Previously on “Under the Hood,” we started unraveling the buzzword overload in vendor marketing and pitch decks. We discussed machine learning with an emphasis on natural language processing (NLP) and computer vision (CV).
This month, we’ll explore neural networks, deep learning, and transformers: the building blocks of generative AI and the rapid advancements seen over the last several years.
Let's start with neural networks, the core building blocks of modern AI. These computational models loosely imitate the brain's structure, using interconnected nodes (neurons) to process and transmit information.
Geoffrey Hinton, the “godfather of deep learning,” described neural networks as, “…models of neurons. They have connections coming in, each connection has a weight on it, and that weight can be changed through learning. And what a neuron does is take the activities on the connections times the weights, adds them all up, and then decides whether to send an output. If it gets a big enough sum, it sends an output.”
On their own, single-layer neural networks can recognize basic clinical patterns like determining if a patient's vital signs exceed predefined thresholds or separating fetal ECG from a composite ECG of both maternal and fetal ECGs. However, many healthcare problems involve more complex patterns that are difficult to capture with just a single computational step.
Deep learning addresses this complexity by stacking multiple layers of neurons, each refining insights from the previous layers. This multi-layer—or “deep”—architecture helps models interpret complicated, real-world healthcare data like identifying early-stage tumors from medical imaging or predicting patient deterioration from subtle lab result changes.
Around 2010, two key developments propelled deep learning forward, rapidly accelerating progress and practical impact:
Researchers (including Hinton) realized that graphics processing units (GPUs), the specialized computer processors historically used mostly for video games, could train neural networks. This new processing power significantly sped up and reduced cost barriers, unlocking faster iteration and the ability to generate increasingly deeper networks.

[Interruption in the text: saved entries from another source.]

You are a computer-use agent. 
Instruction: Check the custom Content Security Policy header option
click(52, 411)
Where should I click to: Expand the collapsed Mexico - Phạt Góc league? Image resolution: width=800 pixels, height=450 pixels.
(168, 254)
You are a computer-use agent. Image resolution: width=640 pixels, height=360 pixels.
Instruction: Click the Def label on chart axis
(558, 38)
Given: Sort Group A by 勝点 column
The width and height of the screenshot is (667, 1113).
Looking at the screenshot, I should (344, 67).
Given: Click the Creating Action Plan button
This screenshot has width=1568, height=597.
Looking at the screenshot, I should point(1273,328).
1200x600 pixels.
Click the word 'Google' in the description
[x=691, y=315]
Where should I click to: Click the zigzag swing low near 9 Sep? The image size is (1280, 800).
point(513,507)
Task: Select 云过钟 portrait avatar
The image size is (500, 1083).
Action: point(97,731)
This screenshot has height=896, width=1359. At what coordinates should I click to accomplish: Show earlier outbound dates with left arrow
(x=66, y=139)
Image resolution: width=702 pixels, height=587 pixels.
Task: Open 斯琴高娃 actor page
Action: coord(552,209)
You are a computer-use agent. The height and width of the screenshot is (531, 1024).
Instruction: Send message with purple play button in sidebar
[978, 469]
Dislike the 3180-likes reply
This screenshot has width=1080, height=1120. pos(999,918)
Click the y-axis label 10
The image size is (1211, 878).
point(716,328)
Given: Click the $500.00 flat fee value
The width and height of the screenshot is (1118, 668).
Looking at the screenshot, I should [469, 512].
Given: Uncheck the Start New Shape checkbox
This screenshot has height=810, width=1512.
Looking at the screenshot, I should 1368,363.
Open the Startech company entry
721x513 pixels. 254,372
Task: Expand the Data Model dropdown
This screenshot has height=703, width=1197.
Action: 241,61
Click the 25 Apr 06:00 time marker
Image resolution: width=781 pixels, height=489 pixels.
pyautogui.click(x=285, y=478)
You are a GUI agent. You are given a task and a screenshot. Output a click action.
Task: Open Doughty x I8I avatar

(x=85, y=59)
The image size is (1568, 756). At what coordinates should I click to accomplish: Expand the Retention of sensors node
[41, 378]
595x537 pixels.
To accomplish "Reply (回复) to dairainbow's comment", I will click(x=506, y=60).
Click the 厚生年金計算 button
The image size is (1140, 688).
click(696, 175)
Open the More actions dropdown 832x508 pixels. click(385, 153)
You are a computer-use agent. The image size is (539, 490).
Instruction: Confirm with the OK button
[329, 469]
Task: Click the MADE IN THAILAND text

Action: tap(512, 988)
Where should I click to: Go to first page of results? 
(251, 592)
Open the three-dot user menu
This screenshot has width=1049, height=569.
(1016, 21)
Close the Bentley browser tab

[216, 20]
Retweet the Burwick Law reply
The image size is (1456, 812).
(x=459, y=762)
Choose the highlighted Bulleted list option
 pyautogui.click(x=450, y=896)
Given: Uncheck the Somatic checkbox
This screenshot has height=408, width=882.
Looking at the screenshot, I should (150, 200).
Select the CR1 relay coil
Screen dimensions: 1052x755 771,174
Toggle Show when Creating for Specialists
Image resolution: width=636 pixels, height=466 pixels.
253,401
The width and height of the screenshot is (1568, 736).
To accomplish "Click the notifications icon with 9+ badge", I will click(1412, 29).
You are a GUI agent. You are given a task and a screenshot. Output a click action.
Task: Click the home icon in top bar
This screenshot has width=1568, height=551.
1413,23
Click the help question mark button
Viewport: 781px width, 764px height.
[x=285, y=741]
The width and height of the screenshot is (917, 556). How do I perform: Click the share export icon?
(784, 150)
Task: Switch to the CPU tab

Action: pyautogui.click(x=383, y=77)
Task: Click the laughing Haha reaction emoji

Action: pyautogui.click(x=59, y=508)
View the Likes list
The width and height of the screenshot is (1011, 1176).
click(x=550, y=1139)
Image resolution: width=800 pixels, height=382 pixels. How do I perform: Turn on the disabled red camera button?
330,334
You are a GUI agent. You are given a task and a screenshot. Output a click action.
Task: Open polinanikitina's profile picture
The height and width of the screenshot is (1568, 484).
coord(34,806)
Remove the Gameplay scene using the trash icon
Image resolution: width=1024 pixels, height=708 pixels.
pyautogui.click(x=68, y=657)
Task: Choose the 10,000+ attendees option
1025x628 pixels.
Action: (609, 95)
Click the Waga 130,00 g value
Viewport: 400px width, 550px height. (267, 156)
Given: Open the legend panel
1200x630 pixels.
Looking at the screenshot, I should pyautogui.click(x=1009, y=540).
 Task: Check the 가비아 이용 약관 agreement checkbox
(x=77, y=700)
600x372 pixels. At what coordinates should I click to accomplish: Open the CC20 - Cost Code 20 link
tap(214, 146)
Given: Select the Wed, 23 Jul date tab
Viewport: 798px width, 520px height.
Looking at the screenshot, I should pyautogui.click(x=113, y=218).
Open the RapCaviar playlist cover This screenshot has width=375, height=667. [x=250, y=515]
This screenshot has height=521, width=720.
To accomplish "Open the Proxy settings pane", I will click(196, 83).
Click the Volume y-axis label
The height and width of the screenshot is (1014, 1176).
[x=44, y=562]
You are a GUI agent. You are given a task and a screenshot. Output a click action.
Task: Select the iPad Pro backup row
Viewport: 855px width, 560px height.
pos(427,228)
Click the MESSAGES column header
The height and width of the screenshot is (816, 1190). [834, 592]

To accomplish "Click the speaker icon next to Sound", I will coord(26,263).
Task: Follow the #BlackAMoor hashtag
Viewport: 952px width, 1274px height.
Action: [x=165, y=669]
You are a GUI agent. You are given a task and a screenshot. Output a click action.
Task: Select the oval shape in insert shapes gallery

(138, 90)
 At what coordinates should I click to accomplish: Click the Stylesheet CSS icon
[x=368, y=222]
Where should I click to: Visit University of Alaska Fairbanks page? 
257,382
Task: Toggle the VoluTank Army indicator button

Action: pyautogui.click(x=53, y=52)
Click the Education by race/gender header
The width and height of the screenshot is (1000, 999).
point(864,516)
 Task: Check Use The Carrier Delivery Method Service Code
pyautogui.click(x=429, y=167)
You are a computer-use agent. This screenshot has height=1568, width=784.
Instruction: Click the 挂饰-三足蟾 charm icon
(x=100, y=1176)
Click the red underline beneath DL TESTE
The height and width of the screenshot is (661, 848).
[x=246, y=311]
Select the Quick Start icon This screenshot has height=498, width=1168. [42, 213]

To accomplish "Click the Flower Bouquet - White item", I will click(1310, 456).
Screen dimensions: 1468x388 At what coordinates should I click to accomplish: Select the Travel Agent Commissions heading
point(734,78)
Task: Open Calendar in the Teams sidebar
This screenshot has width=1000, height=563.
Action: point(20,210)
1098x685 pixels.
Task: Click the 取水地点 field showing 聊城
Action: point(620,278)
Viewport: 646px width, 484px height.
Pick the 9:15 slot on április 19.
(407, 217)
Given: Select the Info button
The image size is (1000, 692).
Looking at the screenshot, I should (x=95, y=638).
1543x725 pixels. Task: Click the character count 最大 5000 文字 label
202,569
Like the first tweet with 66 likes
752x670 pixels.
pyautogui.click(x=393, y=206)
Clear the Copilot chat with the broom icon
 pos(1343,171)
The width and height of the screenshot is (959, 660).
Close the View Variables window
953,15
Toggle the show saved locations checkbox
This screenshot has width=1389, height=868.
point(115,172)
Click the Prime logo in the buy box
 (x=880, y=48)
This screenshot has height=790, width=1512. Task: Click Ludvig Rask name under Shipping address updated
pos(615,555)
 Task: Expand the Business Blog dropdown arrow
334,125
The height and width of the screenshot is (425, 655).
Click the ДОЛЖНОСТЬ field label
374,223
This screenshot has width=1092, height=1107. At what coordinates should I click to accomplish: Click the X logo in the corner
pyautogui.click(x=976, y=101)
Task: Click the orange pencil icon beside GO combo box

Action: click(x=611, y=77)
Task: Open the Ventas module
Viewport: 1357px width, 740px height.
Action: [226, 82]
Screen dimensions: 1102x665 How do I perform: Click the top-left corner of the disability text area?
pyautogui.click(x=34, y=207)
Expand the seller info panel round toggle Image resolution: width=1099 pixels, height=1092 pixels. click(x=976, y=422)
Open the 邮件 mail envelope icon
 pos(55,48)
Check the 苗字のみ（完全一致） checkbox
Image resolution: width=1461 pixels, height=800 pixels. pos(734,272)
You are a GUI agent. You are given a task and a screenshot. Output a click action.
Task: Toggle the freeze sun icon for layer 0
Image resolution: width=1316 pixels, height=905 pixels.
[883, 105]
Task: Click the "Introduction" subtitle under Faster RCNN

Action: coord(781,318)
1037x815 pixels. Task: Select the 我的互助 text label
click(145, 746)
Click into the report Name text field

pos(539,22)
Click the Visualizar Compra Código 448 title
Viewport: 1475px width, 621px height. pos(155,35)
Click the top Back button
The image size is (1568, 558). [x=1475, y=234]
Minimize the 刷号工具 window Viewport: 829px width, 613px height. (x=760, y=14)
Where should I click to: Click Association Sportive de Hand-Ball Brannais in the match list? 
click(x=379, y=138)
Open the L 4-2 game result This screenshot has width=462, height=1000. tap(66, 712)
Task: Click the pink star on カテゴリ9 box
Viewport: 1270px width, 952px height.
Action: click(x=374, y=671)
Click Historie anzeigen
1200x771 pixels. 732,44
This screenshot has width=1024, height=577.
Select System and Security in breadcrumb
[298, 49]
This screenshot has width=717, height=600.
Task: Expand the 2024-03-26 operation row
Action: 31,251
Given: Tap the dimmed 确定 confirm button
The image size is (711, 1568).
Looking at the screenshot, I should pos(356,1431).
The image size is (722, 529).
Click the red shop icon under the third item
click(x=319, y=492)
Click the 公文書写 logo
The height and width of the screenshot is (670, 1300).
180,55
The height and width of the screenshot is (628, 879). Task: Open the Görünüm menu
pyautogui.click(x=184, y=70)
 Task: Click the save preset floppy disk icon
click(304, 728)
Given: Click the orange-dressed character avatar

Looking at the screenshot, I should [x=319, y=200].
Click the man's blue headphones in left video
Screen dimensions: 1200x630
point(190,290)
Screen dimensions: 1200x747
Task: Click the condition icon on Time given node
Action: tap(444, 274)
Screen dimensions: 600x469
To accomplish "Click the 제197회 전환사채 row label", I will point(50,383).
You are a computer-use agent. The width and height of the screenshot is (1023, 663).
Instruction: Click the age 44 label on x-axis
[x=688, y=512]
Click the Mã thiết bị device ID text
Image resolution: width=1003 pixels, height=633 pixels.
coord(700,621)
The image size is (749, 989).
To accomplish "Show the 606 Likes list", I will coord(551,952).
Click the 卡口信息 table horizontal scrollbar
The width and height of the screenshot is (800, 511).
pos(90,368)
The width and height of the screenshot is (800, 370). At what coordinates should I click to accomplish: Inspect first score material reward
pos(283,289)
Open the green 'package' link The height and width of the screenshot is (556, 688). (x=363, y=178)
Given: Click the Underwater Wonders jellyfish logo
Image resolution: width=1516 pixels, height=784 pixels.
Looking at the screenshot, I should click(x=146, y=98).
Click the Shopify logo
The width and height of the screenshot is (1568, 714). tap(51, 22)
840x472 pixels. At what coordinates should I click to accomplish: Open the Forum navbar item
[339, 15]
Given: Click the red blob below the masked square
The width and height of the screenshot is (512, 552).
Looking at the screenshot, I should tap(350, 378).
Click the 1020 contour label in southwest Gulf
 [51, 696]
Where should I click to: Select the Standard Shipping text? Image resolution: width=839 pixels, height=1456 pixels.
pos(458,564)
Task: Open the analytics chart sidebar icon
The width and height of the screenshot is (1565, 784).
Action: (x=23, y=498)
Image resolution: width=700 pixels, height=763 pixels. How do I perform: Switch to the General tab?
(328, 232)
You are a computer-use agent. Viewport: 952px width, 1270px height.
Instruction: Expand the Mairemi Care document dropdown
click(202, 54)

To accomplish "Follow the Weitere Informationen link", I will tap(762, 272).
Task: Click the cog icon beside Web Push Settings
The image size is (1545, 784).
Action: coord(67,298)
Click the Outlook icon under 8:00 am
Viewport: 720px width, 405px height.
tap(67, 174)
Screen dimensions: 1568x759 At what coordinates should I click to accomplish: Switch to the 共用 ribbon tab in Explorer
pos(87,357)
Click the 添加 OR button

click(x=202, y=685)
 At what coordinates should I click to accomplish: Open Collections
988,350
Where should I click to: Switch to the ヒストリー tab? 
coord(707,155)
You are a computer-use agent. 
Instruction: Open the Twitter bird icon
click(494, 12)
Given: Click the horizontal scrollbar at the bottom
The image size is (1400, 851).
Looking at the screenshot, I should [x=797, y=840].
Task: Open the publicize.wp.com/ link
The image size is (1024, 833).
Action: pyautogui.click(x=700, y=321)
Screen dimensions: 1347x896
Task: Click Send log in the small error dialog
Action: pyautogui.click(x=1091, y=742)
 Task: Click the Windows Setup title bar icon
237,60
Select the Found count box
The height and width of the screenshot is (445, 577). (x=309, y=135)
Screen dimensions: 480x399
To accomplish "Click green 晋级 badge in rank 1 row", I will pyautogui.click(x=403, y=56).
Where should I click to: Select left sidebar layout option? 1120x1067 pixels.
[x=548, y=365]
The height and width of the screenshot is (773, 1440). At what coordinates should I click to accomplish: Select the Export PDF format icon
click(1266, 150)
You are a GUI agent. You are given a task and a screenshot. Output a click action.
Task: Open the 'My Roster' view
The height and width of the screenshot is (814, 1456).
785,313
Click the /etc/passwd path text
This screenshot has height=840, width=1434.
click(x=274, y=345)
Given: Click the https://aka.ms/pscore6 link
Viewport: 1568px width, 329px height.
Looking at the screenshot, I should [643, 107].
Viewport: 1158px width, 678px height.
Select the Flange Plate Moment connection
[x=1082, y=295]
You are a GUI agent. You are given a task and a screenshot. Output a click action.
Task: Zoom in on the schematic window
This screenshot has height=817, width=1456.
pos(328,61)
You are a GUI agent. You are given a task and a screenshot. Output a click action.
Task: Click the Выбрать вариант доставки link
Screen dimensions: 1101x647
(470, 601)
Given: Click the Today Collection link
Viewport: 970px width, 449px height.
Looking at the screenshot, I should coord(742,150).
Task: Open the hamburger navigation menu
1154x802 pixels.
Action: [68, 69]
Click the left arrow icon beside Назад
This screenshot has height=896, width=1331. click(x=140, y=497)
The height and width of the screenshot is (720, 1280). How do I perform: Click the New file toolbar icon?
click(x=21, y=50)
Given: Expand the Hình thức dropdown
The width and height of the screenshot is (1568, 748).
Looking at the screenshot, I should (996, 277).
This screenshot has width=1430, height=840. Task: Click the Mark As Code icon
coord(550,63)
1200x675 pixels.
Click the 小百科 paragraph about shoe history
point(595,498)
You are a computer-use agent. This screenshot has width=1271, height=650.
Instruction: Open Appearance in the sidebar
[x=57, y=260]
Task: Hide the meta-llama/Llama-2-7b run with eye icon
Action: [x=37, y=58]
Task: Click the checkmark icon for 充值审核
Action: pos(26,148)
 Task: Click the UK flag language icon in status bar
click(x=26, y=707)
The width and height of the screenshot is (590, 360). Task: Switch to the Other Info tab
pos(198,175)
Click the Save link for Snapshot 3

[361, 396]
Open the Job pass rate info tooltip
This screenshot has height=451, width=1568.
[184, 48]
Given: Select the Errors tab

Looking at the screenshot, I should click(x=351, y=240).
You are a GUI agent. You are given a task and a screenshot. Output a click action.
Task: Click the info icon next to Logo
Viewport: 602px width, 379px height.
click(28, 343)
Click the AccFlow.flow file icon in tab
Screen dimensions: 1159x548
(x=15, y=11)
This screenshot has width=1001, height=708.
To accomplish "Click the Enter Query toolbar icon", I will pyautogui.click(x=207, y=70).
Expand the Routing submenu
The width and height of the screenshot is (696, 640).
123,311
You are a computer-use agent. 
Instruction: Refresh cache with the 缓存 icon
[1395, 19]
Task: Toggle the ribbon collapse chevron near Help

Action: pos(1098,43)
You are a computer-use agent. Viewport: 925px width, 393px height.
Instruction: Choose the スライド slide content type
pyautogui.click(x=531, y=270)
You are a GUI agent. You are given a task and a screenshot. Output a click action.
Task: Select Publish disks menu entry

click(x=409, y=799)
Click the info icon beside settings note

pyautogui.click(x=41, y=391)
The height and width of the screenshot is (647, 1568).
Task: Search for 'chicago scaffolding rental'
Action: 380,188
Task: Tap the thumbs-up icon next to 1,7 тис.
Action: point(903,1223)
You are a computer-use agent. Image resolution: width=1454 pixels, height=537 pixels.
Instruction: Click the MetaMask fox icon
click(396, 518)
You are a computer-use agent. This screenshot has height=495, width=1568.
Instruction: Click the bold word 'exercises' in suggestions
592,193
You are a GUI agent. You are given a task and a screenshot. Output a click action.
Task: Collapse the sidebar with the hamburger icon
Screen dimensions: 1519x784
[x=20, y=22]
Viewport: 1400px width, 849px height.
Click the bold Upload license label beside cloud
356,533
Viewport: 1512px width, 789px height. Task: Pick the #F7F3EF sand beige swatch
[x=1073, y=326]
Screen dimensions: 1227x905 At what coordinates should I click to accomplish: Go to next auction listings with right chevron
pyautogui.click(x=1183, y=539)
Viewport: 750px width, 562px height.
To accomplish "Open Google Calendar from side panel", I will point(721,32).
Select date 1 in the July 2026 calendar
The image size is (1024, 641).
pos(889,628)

Web 2.0 generated massive labeled datasets—especially images—transforming deep learning from niche experimentation into a practical toolkit. Models like AlexNet, which revolutionized image recognition in 2012, and Facebook’s DeepFace in 2014 showcased this capability vividly.
Traditional neural networks and deep learning models effectively analyze structured data and uncover complex patterns in images or text. However, even deep neural networks struggle with long context sequences, which are required for tasks like understanding clinical notes, conversations, or lengthy patient histories.
In 2017, everything changed when Google published “Attention Is All You Need.” This paper introduced transformers: not the cartoon robot vehicles of the 1980s, but instead, a groundbreaking neural network architecture that handles sequential data exceptionally well, whether it’s text, time series, or patient trajectories, by employing what’s called self-attention.
Unlike previous models, self-attention allows transformers to weigh each data element dynamically against every other. This capability captures nuanced relationships across long distances in a sequence. Transformers excel at modeling context and nuance. This is the reason systems like GPT-4 can now generate coherent clinical summaries, engage in human-like dialogue via voice agents, or interpret complex medical literature with striking precision.
Next month, we’ll detail generative AI and large language models (LLMs), connecting the fundamentals and applications now transforming healthcare from revenue cycle management to clinical workflows.